(Stored data entries)
□ □ □ □ □
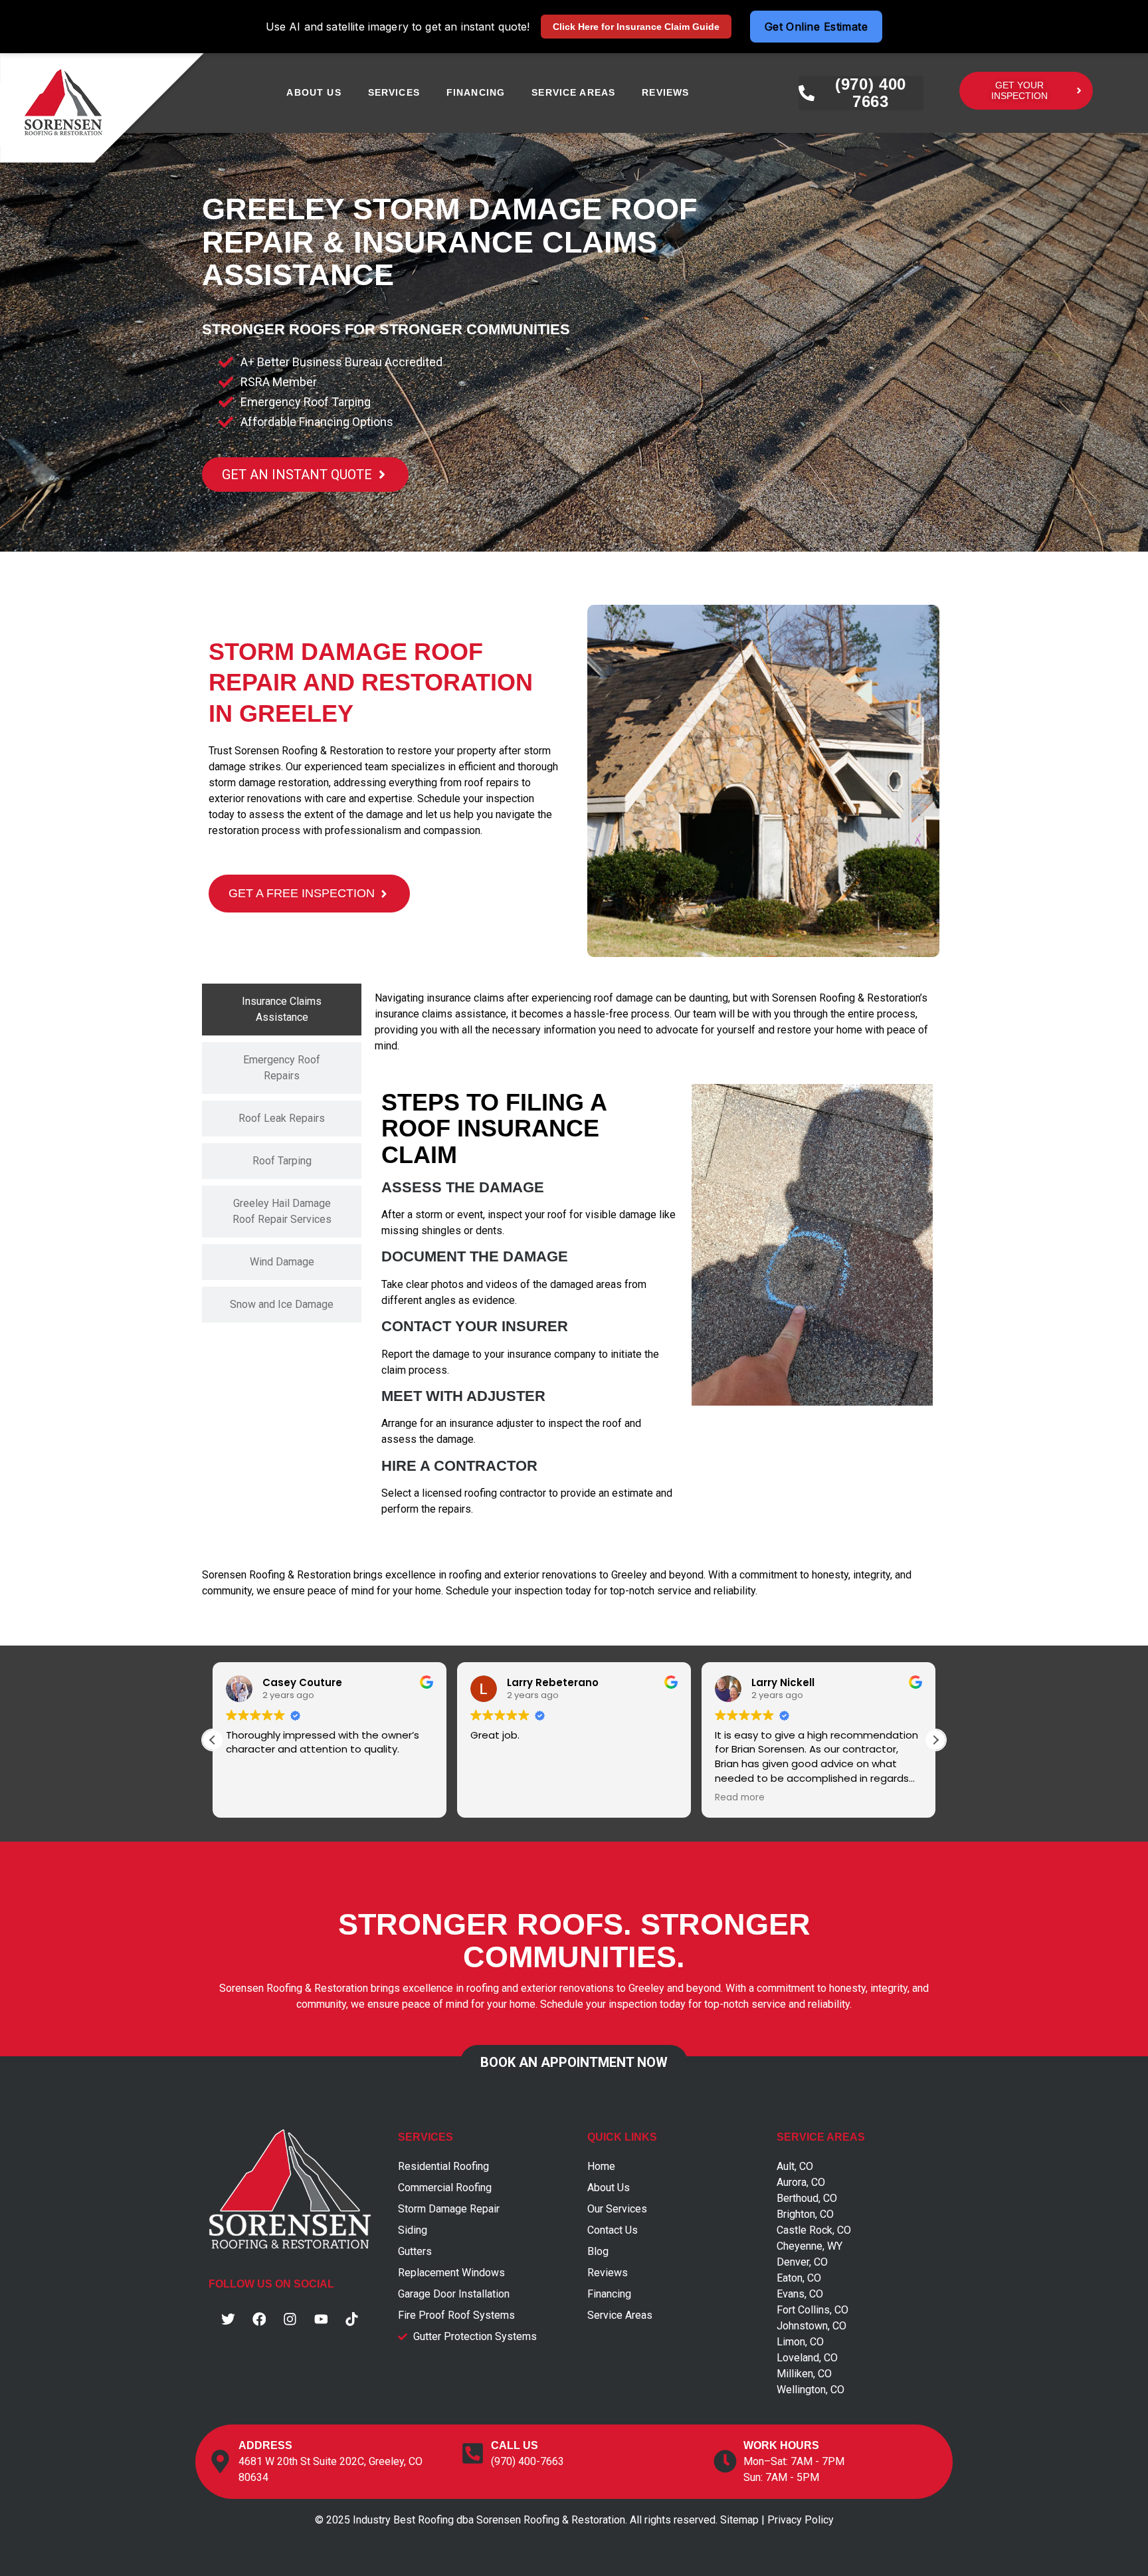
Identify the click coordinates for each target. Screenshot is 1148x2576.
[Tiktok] (352, 2319)
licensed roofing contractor (484, 1493)
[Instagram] (290, 2319)
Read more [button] (723, 1798)
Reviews (665, 92)
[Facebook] (259, 2319)
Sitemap (739, 2520)
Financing (475, 92)
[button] (935, 1740)
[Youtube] (321, 2319)
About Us (313, 92)
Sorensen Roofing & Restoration (309, 750)
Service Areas (573, 92)
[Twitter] (228, 2319)
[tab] (281, 1009)
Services (394, 92)
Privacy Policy (800, 2520)
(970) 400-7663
□ □ □ □ □
* TASK REQUIREMENTS *
Please make an exact copy of the lines from the one holding "Service Areas (573, 92)" through the final line of the records above, nothing more.

* SOLUTION FOR THIS PROBLEM *
Service Areas (573, 92)
[Twitter] (228, 2319)
[tab] (281, 1009)
Services (394, 92)
Privacy Policy (800, 2520)
(970) 400-7663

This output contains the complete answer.